◆ **Required action**: Within the records below is a range that opens at the line with "cookie (323, 1084)" and closes at the line with "Retreat for Champions (1055, 1018)". Return that range word for word, both ends included, and only that range.

---- Excerpted records

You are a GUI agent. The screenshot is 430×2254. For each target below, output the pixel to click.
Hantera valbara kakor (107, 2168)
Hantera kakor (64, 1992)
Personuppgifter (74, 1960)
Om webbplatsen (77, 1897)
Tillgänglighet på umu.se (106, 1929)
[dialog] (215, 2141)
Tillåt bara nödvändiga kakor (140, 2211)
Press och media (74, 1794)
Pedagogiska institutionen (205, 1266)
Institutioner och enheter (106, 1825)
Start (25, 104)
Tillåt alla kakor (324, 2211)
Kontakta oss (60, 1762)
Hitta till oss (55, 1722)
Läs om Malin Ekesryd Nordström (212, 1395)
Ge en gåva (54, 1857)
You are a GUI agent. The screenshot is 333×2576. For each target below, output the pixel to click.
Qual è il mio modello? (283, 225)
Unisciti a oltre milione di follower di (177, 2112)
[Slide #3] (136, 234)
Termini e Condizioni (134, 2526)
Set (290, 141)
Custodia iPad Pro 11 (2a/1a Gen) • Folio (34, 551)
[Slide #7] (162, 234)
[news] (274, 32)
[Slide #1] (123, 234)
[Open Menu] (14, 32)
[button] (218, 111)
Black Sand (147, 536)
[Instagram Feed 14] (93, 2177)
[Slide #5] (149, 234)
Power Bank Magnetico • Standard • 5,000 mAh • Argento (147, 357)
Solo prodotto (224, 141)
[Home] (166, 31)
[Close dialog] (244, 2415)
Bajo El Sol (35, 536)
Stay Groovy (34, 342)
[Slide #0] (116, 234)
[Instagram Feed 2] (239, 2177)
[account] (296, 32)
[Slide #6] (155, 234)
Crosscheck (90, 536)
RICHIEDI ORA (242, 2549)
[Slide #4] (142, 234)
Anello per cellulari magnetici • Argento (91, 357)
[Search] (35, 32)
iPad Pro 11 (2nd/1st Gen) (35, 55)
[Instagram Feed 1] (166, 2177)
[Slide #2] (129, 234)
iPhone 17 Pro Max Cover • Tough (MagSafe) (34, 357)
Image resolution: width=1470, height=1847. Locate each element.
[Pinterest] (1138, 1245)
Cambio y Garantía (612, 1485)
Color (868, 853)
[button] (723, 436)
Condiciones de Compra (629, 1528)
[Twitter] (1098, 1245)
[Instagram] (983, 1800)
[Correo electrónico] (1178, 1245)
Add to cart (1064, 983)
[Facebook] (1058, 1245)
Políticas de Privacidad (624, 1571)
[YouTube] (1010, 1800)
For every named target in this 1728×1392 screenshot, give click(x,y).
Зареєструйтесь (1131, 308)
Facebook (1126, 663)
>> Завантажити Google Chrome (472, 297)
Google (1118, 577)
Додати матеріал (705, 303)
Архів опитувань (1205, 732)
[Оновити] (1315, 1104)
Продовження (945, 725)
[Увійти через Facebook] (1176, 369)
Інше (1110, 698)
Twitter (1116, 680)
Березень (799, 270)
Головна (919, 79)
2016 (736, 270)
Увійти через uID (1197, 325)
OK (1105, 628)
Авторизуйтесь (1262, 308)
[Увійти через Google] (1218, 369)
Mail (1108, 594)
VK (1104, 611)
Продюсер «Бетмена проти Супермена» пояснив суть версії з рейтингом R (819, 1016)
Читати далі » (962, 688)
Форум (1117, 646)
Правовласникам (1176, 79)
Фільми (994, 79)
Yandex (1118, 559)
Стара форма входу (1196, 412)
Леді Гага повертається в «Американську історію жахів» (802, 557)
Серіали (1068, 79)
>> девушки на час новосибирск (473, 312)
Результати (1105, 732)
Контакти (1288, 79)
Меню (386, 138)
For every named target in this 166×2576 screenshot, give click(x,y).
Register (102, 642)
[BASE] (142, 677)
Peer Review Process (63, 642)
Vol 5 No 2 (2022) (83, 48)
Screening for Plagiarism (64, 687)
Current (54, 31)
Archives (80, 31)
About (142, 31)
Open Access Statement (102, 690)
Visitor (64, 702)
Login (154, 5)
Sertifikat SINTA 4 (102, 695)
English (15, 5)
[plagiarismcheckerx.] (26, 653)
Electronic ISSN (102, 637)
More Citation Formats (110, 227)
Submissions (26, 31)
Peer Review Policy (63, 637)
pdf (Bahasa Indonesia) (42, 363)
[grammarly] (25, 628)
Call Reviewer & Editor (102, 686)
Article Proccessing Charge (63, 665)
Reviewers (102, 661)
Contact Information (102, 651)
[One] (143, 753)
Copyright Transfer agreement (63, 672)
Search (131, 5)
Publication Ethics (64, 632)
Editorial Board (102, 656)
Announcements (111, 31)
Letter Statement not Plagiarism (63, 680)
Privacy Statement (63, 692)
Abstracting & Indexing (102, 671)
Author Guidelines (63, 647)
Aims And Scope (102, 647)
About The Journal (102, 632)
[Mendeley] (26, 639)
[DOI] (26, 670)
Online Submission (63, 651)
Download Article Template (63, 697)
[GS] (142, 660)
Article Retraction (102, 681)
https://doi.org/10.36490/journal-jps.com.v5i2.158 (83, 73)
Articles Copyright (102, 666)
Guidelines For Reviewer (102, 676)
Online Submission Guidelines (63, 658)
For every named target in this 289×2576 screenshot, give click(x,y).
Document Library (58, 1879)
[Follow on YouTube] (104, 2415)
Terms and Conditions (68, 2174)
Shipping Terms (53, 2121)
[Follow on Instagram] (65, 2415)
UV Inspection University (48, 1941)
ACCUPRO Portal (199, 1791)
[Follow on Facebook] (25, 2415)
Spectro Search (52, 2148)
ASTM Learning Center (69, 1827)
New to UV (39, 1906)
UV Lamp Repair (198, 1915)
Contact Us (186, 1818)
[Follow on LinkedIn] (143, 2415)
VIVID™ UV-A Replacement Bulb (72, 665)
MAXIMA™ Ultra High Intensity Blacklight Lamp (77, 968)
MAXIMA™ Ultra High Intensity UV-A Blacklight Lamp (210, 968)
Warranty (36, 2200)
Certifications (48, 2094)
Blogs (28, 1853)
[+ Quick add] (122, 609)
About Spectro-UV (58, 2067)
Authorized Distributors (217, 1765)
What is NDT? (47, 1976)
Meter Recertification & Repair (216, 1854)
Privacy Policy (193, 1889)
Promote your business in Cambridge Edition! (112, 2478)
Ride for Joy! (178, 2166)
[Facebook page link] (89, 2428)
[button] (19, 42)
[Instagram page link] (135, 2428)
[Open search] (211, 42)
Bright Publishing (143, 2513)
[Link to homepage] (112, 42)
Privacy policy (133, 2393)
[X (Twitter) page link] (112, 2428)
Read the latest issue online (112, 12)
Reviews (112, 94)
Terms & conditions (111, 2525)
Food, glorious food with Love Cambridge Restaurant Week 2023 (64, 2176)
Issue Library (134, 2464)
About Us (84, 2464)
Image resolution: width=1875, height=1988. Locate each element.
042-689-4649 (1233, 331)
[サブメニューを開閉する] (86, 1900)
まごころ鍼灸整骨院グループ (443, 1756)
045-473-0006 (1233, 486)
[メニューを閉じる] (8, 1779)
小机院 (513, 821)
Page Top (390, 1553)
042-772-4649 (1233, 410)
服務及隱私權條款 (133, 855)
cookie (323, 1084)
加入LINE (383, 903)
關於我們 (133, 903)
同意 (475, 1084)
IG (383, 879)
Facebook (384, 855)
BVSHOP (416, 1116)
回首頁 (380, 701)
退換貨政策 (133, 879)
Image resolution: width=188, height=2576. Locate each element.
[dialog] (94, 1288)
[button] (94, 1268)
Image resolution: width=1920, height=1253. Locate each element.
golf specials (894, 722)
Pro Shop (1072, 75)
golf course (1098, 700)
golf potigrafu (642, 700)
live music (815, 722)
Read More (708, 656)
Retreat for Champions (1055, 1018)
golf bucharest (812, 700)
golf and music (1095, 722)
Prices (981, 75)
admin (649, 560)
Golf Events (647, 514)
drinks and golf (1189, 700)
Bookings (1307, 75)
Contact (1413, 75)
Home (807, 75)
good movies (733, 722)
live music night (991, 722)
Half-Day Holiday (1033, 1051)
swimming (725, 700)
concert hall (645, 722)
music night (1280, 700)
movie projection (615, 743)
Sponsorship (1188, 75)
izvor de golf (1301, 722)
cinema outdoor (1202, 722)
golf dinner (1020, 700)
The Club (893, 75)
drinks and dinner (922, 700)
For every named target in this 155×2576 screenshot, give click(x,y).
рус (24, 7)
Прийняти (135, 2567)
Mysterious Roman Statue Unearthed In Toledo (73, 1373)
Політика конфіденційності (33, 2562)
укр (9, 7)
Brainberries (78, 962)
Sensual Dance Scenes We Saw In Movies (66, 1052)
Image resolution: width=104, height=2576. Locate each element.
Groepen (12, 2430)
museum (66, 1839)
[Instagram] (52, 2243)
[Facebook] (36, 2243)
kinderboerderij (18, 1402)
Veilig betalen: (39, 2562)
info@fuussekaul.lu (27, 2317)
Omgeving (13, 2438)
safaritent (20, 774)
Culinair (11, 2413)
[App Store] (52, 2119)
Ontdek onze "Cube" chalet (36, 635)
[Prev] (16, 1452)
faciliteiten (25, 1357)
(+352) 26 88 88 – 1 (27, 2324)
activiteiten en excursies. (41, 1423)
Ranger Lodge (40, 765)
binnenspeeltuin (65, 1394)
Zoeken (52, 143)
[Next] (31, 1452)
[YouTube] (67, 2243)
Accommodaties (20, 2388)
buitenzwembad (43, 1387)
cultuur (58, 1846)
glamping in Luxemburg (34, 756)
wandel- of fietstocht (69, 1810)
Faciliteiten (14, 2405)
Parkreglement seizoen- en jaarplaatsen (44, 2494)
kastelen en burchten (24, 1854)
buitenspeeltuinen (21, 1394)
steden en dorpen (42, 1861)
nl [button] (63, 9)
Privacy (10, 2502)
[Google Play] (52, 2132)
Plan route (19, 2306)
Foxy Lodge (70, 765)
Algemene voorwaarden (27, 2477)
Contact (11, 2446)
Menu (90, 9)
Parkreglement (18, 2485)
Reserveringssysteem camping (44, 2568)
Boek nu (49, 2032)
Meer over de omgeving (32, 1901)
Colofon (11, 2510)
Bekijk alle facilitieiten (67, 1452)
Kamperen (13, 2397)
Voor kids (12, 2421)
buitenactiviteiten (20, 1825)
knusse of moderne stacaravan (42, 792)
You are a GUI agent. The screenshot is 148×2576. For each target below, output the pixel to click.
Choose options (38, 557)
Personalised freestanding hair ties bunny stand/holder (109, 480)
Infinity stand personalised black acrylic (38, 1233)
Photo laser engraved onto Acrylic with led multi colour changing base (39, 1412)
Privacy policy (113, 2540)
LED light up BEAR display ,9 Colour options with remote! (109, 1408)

--------

◆ **Exercise output**:
cookie (323, 1084)
加入LINE (383, 903)
關於我們 (133, 903)
同意 (475, 1084)
IG (383, 879)
Facebook (384, 855)
BVSHOP (416, 1116)
回首頁 (380, 701)
退換貨政策 (133, 879)
Image resolution: width=188, height=2576. Locate each element.
[dialog] (94, 1288)
[button] (94, 1268)
Image resolution: width=1920, height=1253. Locate each element.
golf specials (894, 722)
Pro Shop (1072, 75)
golf course (1098, 700)
golf potigrafu (642, 700)
live music (815, 722)
Read More (708, 656)
Retreat for Champions (1055, 1018)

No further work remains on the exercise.